Dawkins zufolge lässt sich auch eindeutig altruistisches (selbstloses) Verhalten von Individuen durch den Egoismus der Gene erklären (→ Verwandtenselektion). Hilfe unter Verwandten ist ein selbstloser Akt, denn das einzelne Individuum hat dadurch meist keinerlei Vorteile. Für das Gen, welches die Veranlagung zur Verwandtenhilfe festlegt, kann es jedoch unter bestimmten Bedingungen durchaus günstig sein, das andere Individuum zu retten. Denn unter den engsten Verwandten (Eltern, Kindern, Geschwistern) beträgt die Chance, dass der andere das gleiche Gen trägt, 50 Prozent. Wenn also die Gefahr oder der Schaden für den Helfer weniger als halb so groß ist wie der Gewinn für den Empfänger, wird sich auf diese Weise das Gen stärker verbreiten. Denn im Mittel werden dann über die Generationen mehr Kopien des Gens erhalten.
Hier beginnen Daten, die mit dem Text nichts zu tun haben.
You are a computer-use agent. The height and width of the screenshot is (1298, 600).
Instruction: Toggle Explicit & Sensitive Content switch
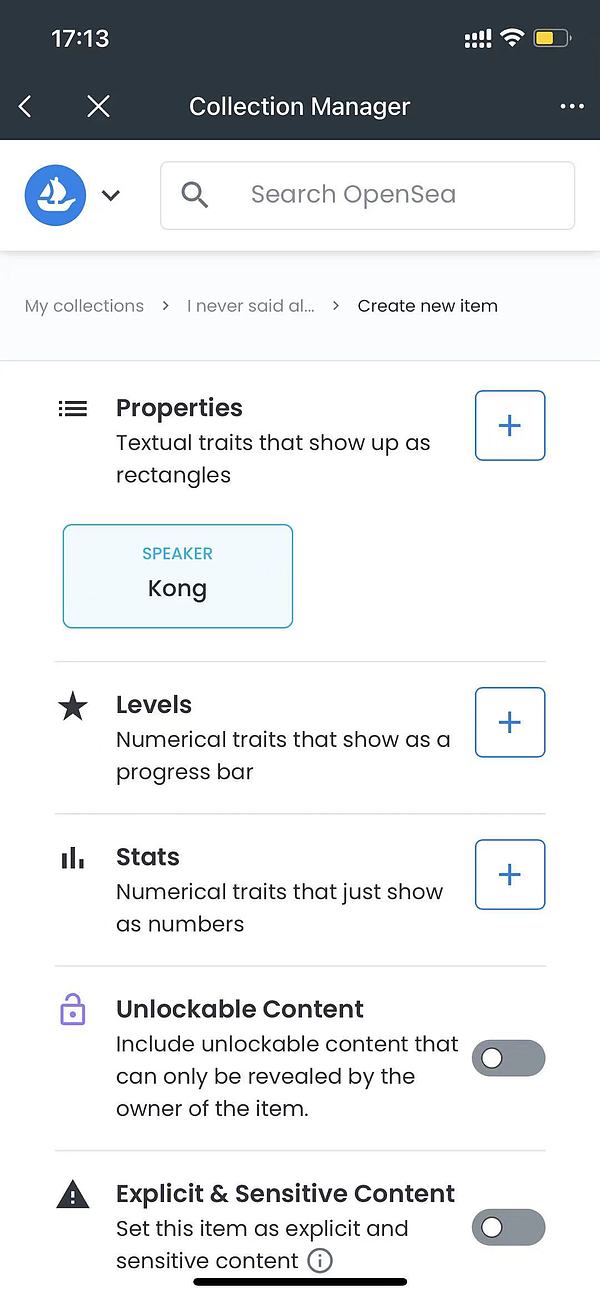point(508,1227)
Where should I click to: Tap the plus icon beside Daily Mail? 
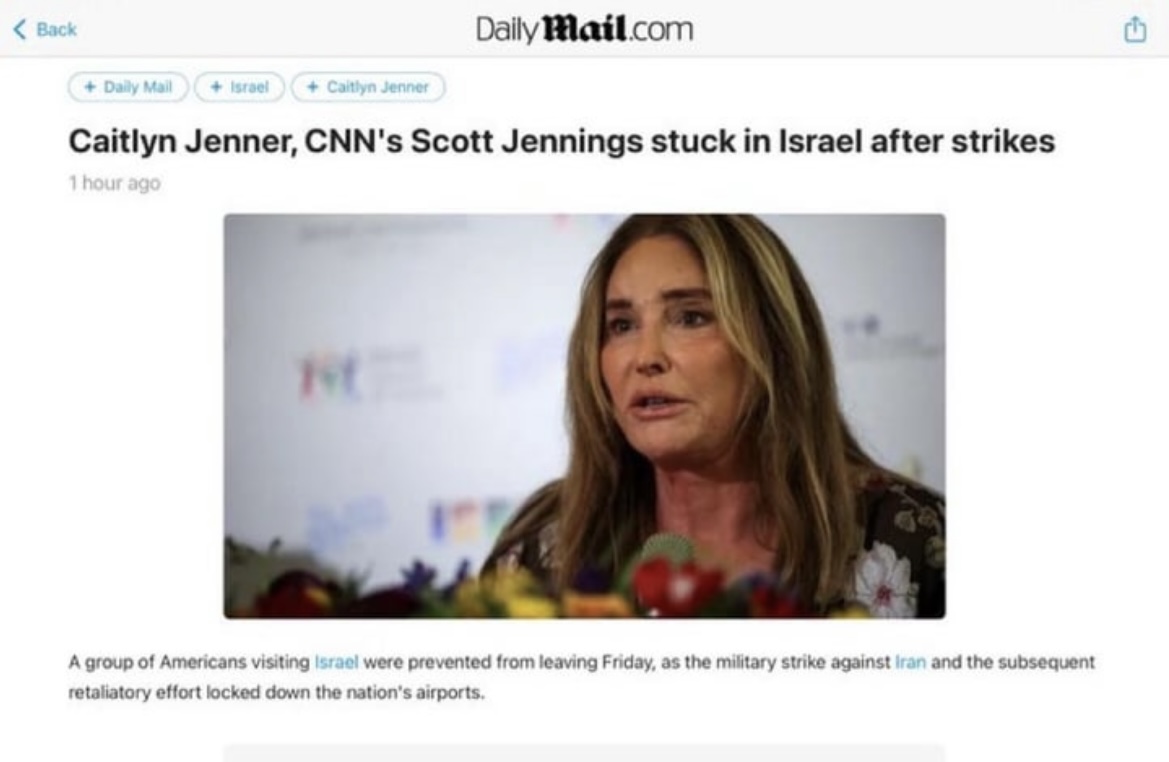point(90,87)
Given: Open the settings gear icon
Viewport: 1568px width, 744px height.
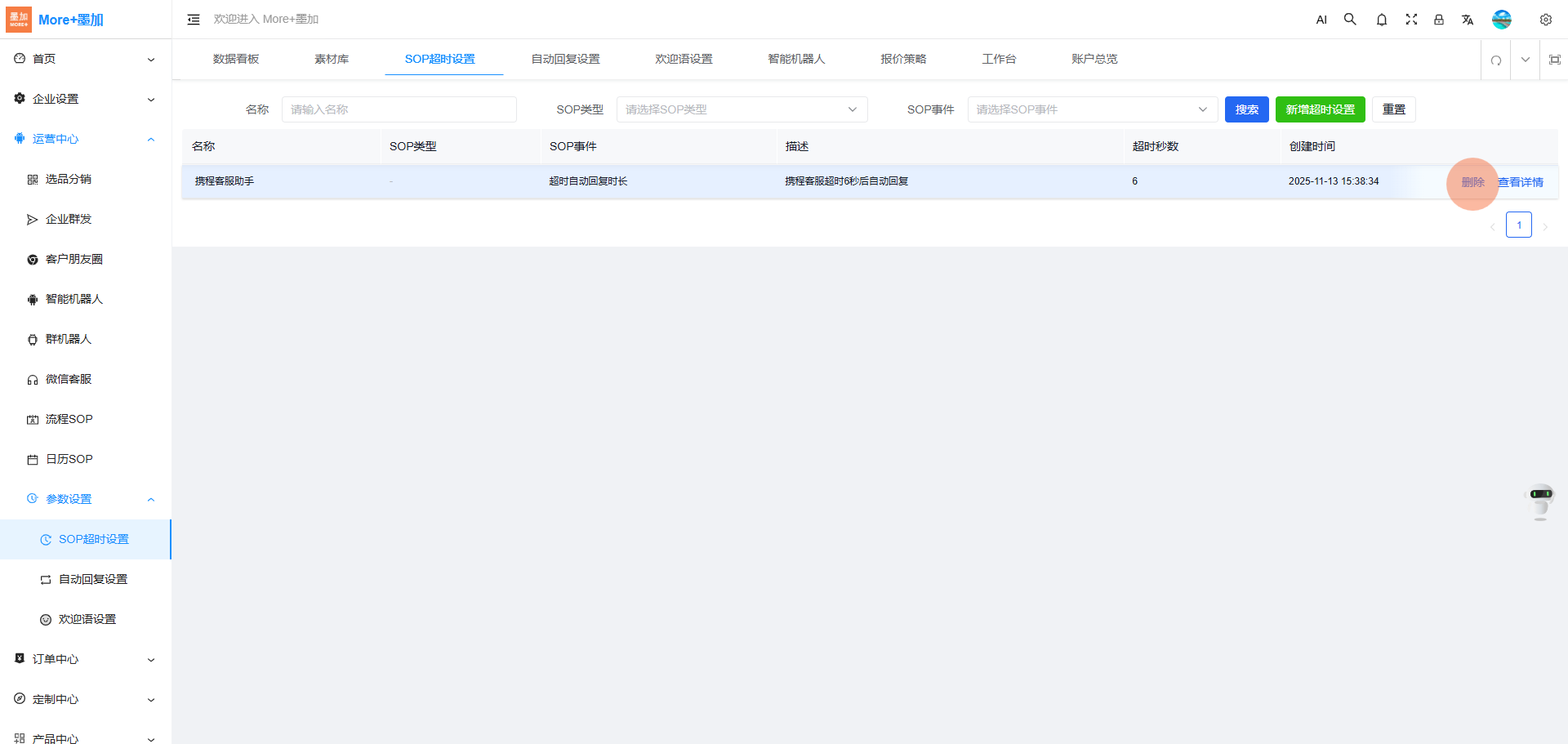Looking at the screenshot, I should coord(1545,20).
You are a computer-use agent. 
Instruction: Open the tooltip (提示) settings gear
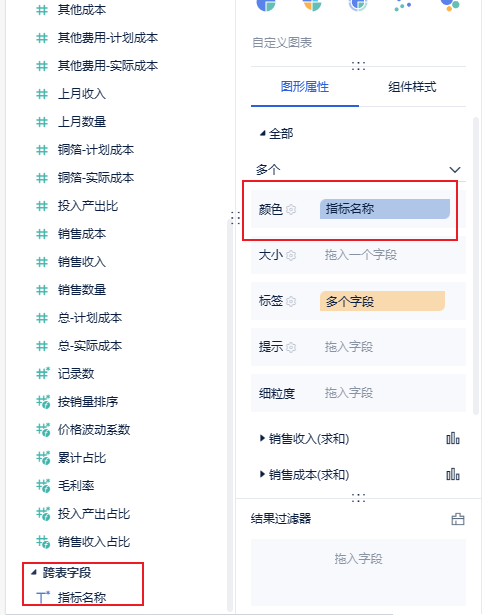pyautogui.click(x=291, y=347)
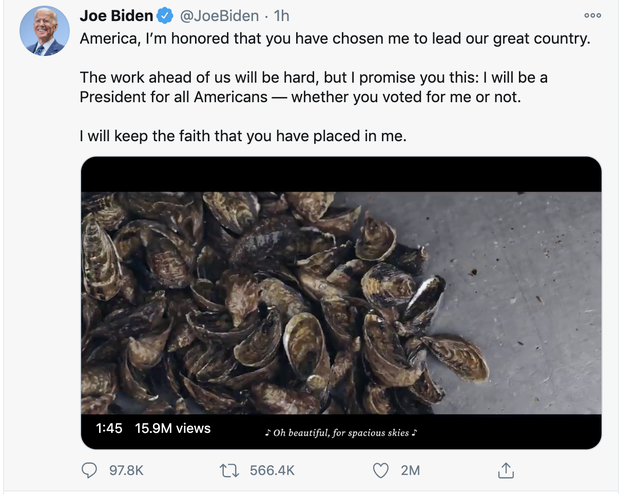
Task: Click the reply speech bubble icon
Action: [89, 470]
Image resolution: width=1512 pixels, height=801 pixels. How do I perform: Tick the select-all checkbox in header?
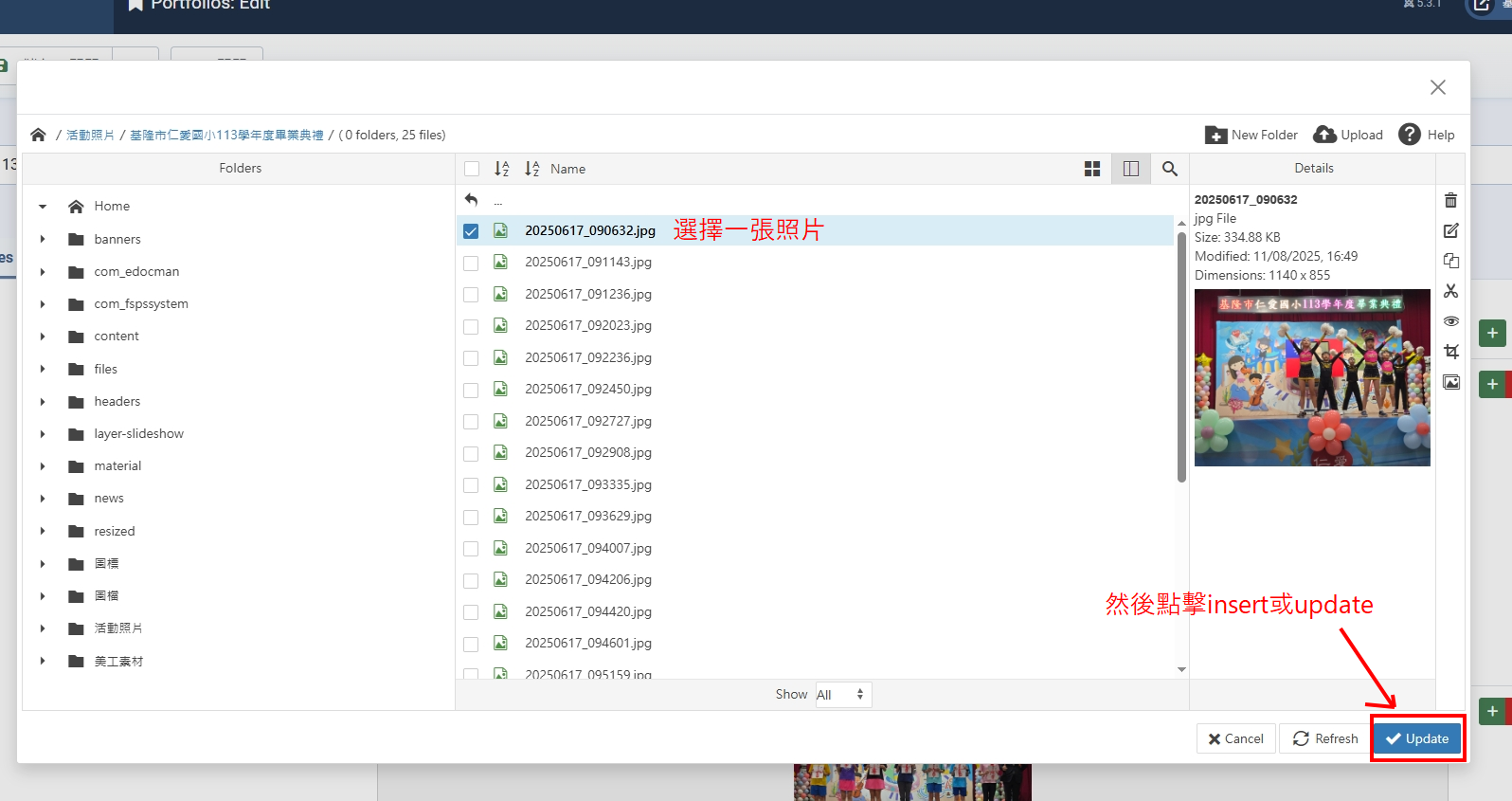coord(472,169)
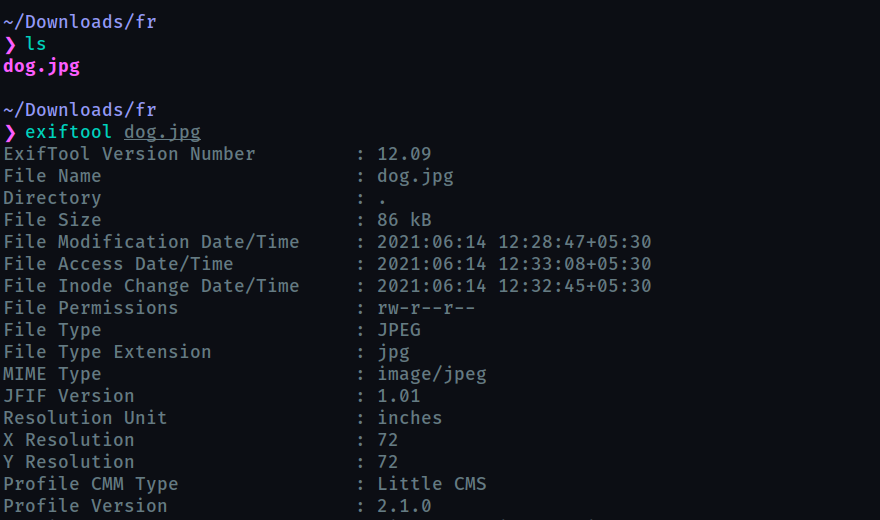Select the File Modification Date/Time timestamp value
The height and width of the screenshot is (520, 880).
(x=514, y=242)
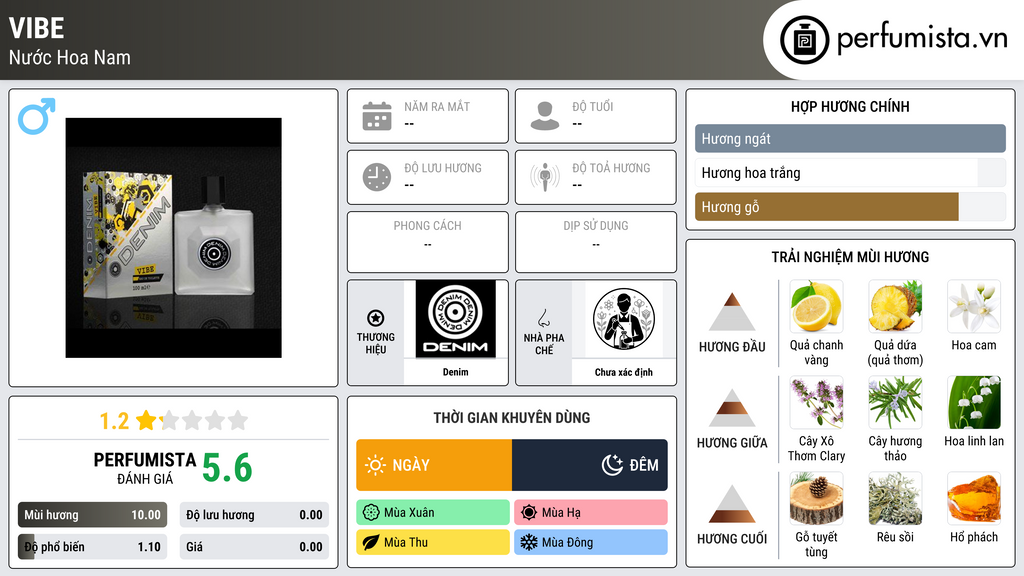Choose the Mùa Đông season tag
This screenshot has width=1024, height=576.
point(591,542)
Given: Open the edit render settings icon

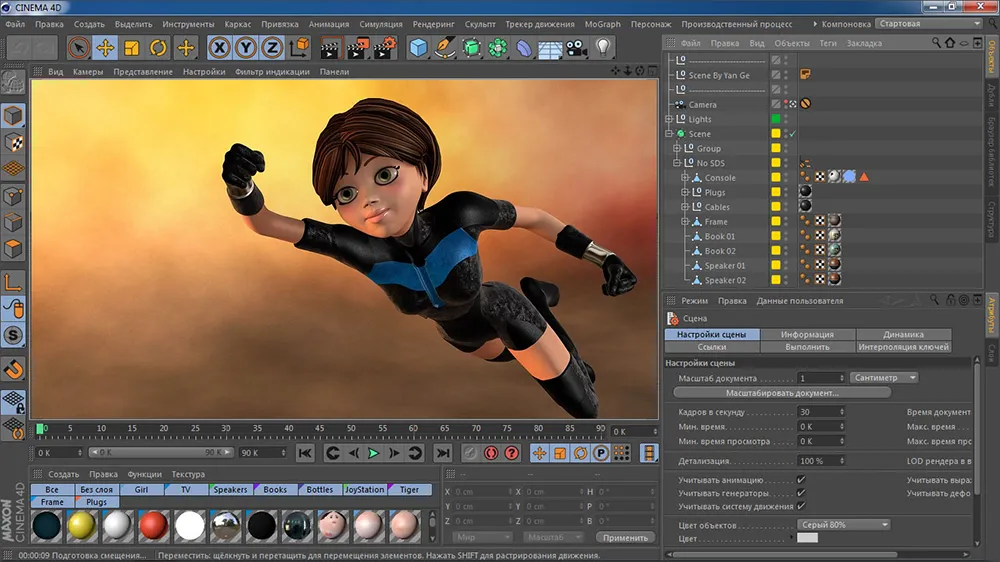Looking at the screenshot, I should (x=385, y=47).
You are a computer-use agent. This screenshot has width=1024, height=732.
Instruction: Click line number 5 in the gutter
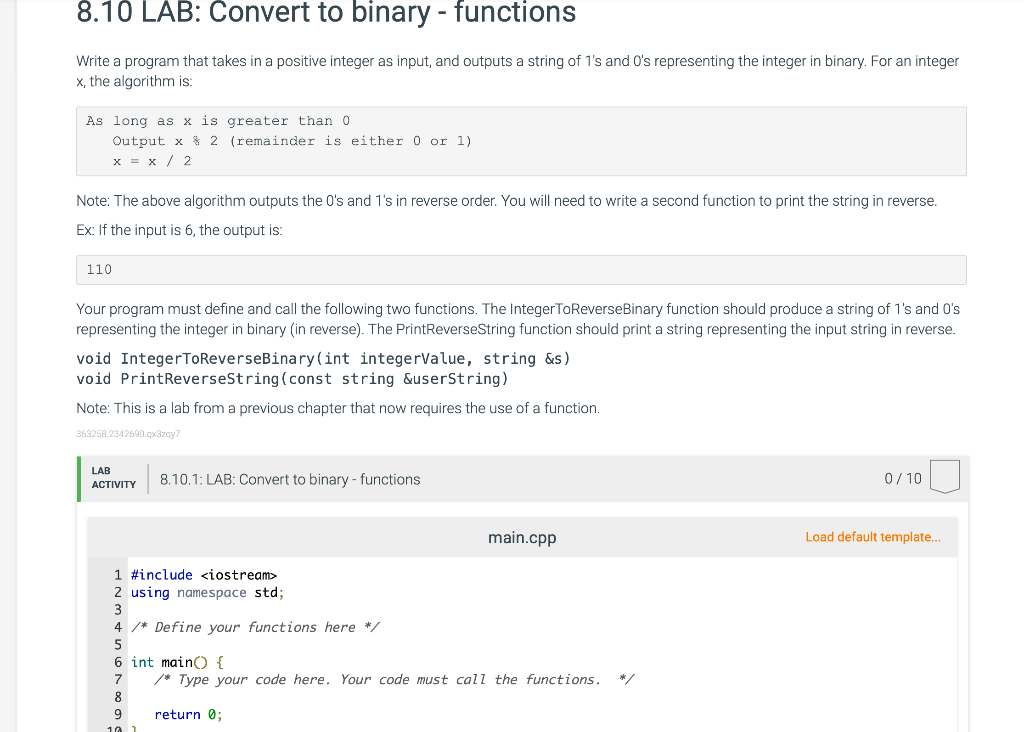(x=118, y=645)
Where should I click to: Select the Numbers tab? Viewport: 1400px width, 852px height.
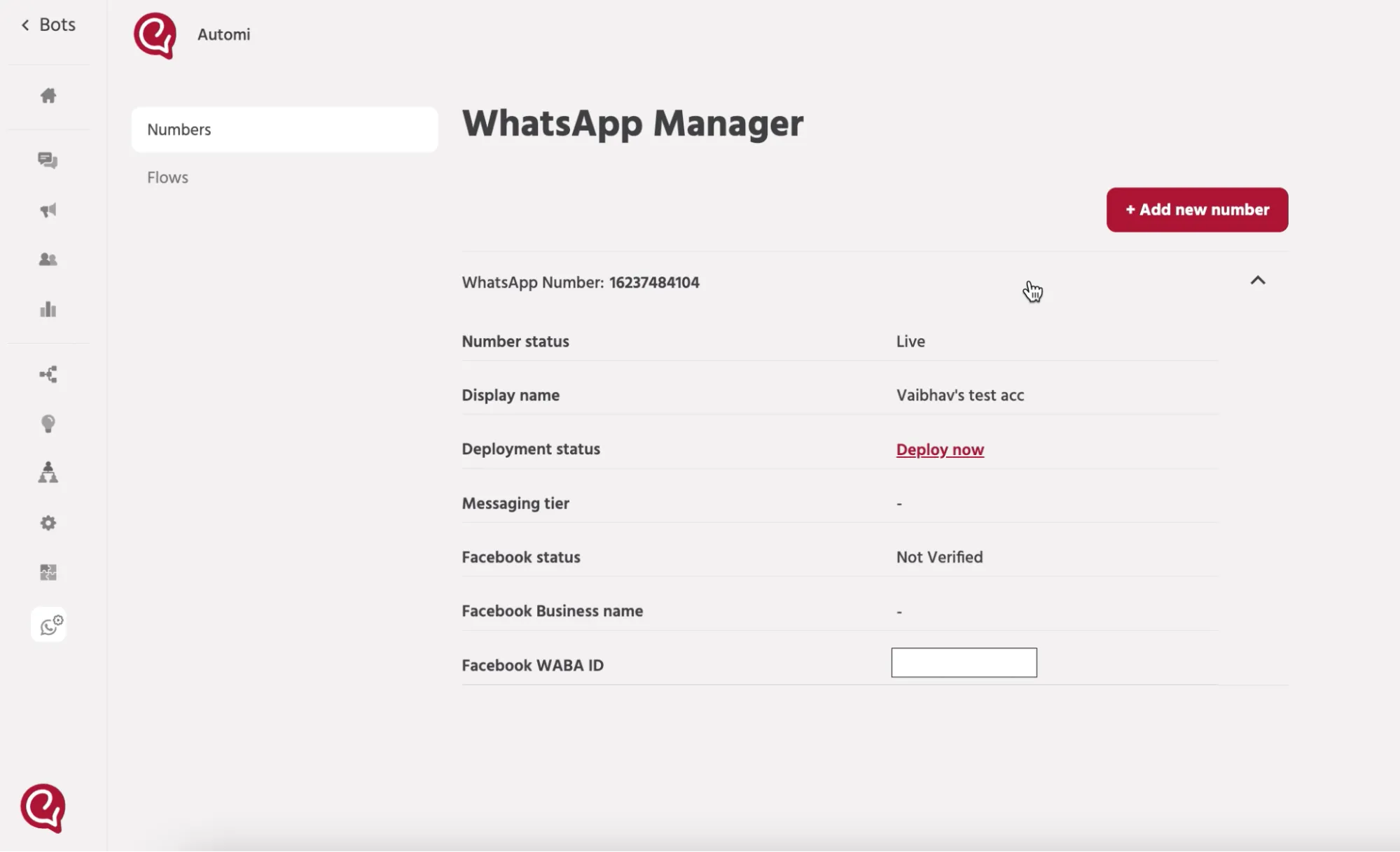pyautogui.click(x=284, y=130)
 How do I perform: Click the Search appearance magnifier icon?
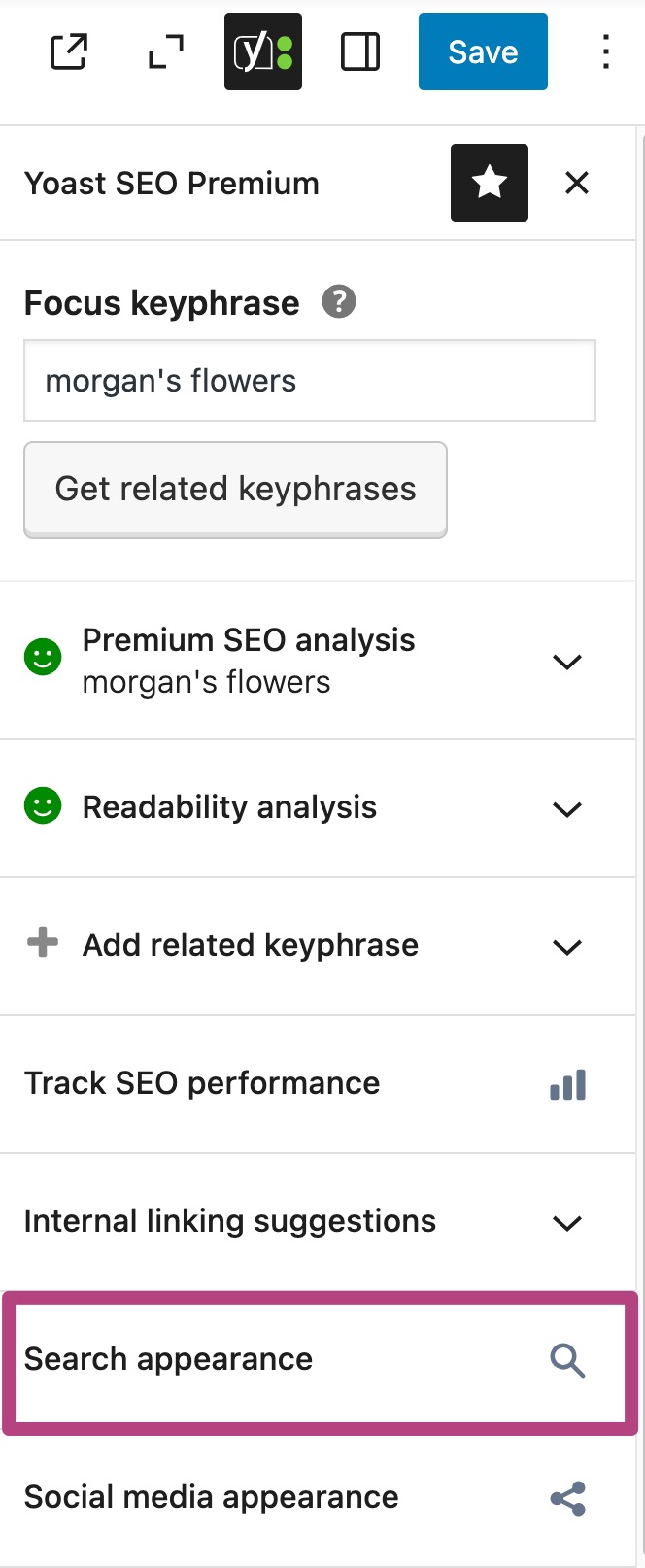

Am einfachsten nachzuvollziehen ist das vielleicht am Extrembeispiel, wenn jemand sein Leben für das von Verwandten opfert: wenn ich sterbe, aber zwei Geschwister dafür überleben, macht das für meine Gene keinen Unterschied; rette ich drei Geschwister, ist das für meine Gene im Durchschnitt ein Gewinn. John Burdon Sanderson Haldane drückte dies als Witz aus: Würde ich mein Leben opfern, um das Leben meines Bruders zu retten? Nein, aber ich würde, um zwei Brüder oder acht Vettern zu retten. Mit einem Vetter hat man nur 12,5 Prozent der Gene gemein.

Meme

Als Entsprechung zu seiner Sicht des Gens führt Dawkins in seinem Buch auch die Idee des Mems ein: eine Art Gedankenbaustein, der weitestgehend unverändert weitergegeben werden kann, aber auch ähnlich wie Gene mutieren kann und durch die „Eingängigkeit“, seine Speicherfähigkeit im Gehirn, unter Selektion steht. Dazu zählt Dawkins Ideen, Melodien, Theorien und Phrasen, sowie auch wissenschaftliche Theorien. Im Grunde genommen kann jegliches Gedankengut demnach in Meme zerlegt werden.

Angelehnt an die Tatsache, dass Gene über Chromosomen weitergegeben werden und es so zu Kopplungen kommen kann, gibt es, laut Dawkins, auch Meme, die gemeinsam weitergegeben werden. Beispiele für diese so genannten „Memplexe“ wären Religionen und politische Einstellungen.